458 - L’imprévu n’est pas nécessairement imprévisible

N. Lygeros

Du point de vue stratégique, une guerre est toujours riche en enseignements, non pas sur ses conséquences mais sur les choix tactiques qui découlent de la grande stratégie. Cependant son apport ne s’arrête pas là. Il concerne aussi la qualité des analyses postérieures à toute attaque et qui sont généralement effectuées par des combattants militaire et stratégique. À ce titre, celle qui s’intitule La grande surprise du général Frank est tout à fait révélatrice de la recherche médiologique et non stratégique. Car en voulant mettre en évidence l’effet de surprise créé pour l’attaque, elle axe sa démonstration sur 3 points : (1) « Les bombardements devaient assommer l’adversaire. Il n’en a rien été. Ils ont été très limités. » 2) « L’action a été conduite à l’aube alors que les Américains, depuis quelques lustres, préfèrent débuter leurs opérations en milieu de nuit. » (3) « Mais le troisième étonnement est plus extraordinaire encore, peut-être sans précédent. […] Les officiers se seraient déclarés abasourdis par ces premières frappes dont ils n’étaient pas, semble-t-il, prévenus. » En réalité, aucun de ces points ne représente une surprise.
La puissance de l’effet de surprise provient essentiellement de son caractère imprévisible. Or les points mentionnés dans cette analyse sont tous prévisibles comme nous allons le montrer par la suite. L’effet de surprise est bien une arme redoutable en stratégie cependant certaines opérations ne sont des surprises que pour certains analystes ou pour leur lectorat.

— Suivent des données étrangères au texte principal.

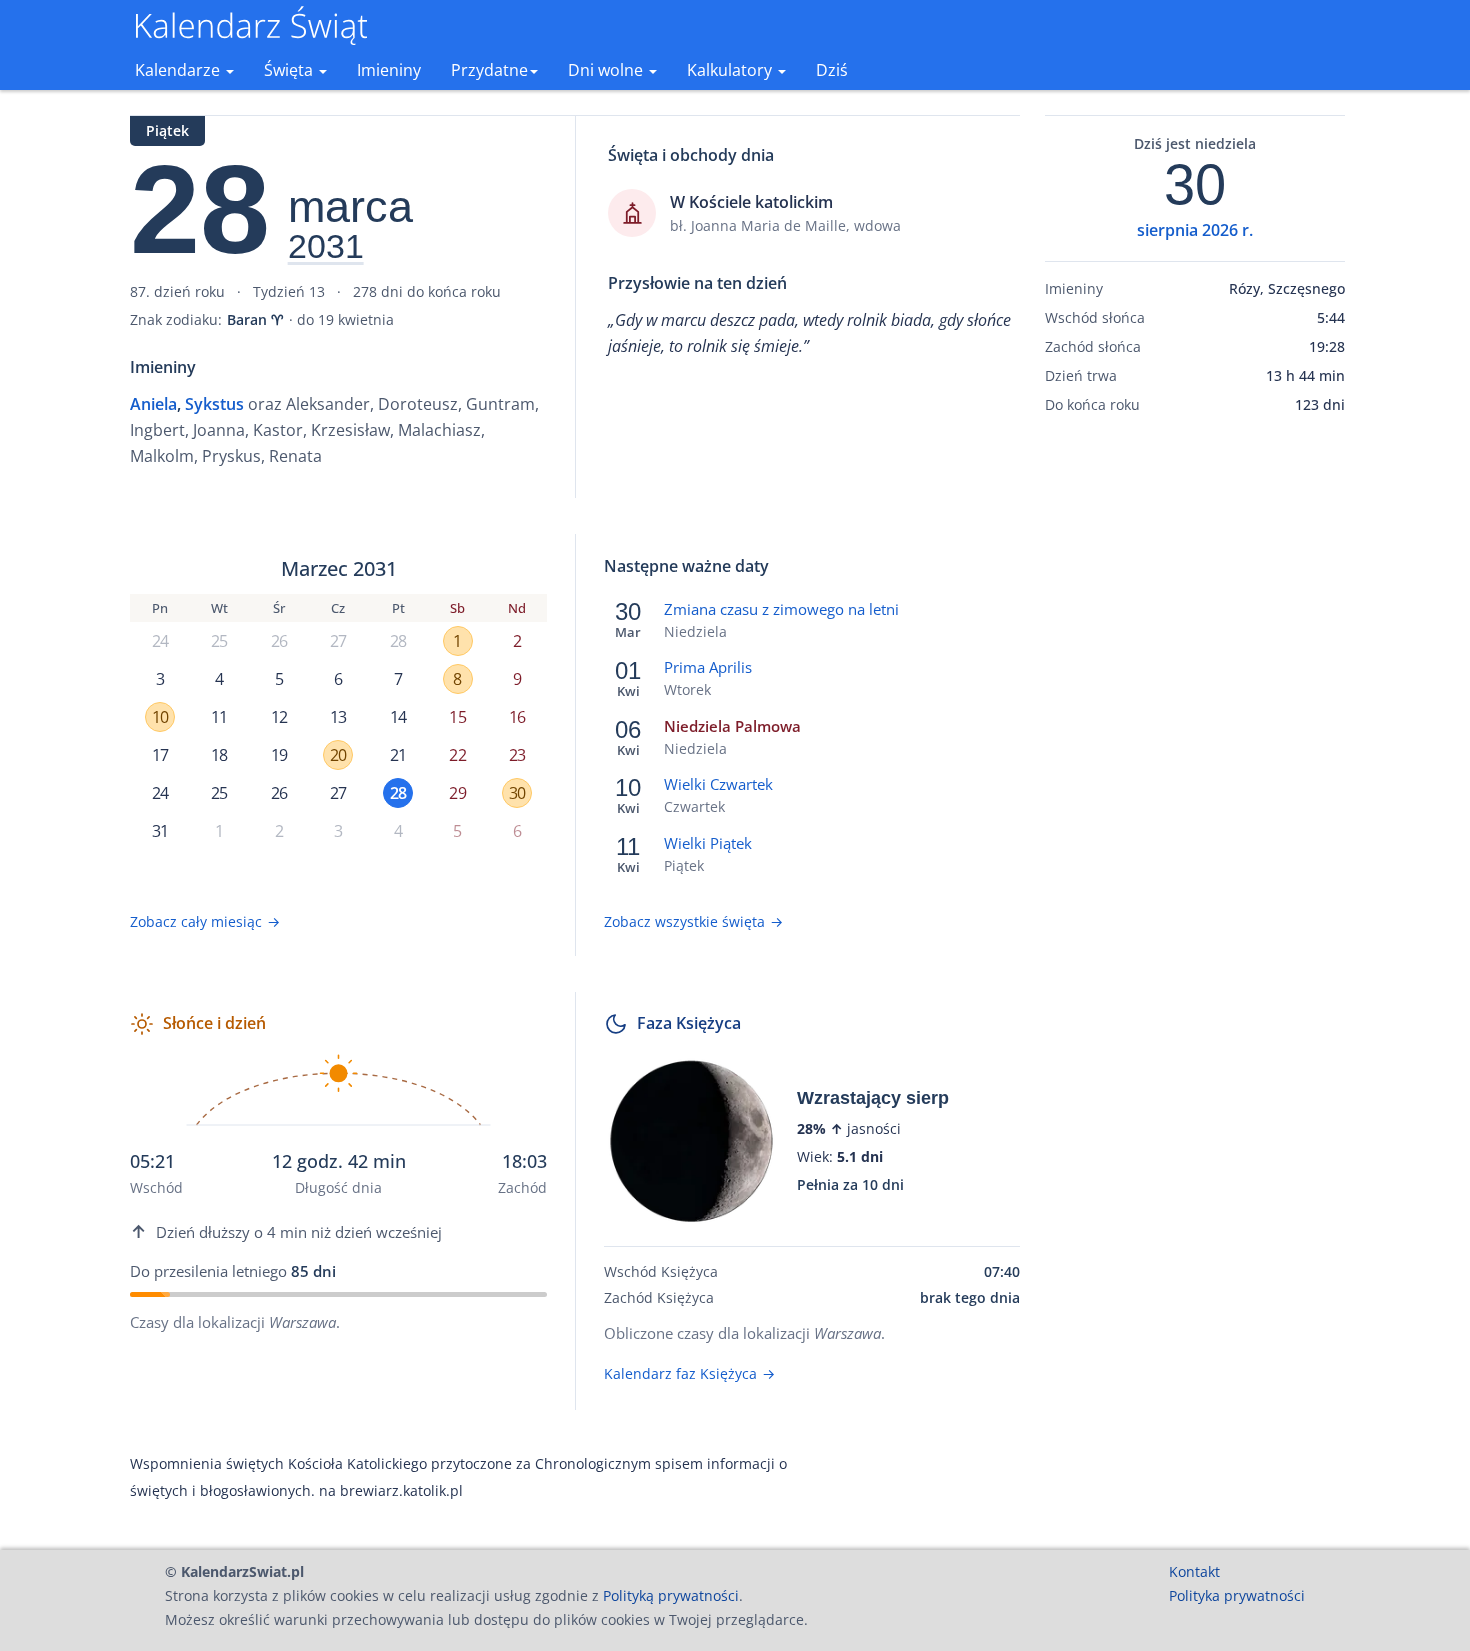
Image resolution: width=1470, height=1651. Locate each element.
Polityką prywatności (671, 1595)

Le premier cas est relativement élémentaire à traiter lorsque l’on dispose de connaissances minimales sur l’arsenal militaire et psychologique. Il est tout d’abord intéressant d’employer les armes d’une guerre psychologique pour préparer le terrain de la guerre réelle. Aussi le type d’information donnée est prévisible et pour ainsi dire naturel. Ensuite, étant donné que cette armée dispose d’armes spécifiques comme les armes exotiques ou plus généralement de missiles à grande précision et de bombardiers furtifs, il est préférable de les utiliser avant une attaque massive qui par nature n’a pas besoin ni de discrétion ni de précision.

Le deuxième cas s’explique tout simplement par la météorologie et plus précisément l’état de la lune. Lorsque l’on dispose d’appareils qui permettent d’avoir une vision nocturne et que cela est un avantage par rapport à l’ennemi on ne mène pas une attaque nocturne en période de pleine lune. Car l’avantage ne peut être exploité. Aussi, les analystes prévoyaient une attaque après cette période. Donc le plus judicieux c’est d’effectuer l’attaque à l’aube. Il ne s’agit pas là d’une surprise mais d’une conséquence de la logique militaire. De plus l’attaque terrestre constituait essentiellement en une simple avancée en territoire adversaire et non ennemi puisque très peu peuplé et non protégé. Les attaques centrales étant effectuées par des missiles Tomahawk et BLU-169/13 sont indépendantes de ces conditions.

Enfin le dernier cas est de loin le plus contestable en tant que preuve de l’effet de surprise et ce, pour plusieurs raisons. Les officiers n’ont tout d’abord pas intérêt à donner des informations sensibles. Au contraire, ils doivent aider à la désinformation. De plus, il n’y a rien de surprenant à ce que le commandement exploite le plus discrètement possible des informations fournies par les réseaux de renseignements. Quant aux délais, ils sont eux aussi logiques. Puisque la durée de vie d’une information sensible est extrêmement faible dans le domaine de l’espionnage.

Nous avons donc démontré que toute opération militaire ne peut être considérée comme un effet de surprise, c’est justement le contraire qui aurait été une surprise. En réalité, en stratégie, le plus surprenant c’est le nombre d’idées qui sont prévisibles. Car l’imprévisible est rare par nature.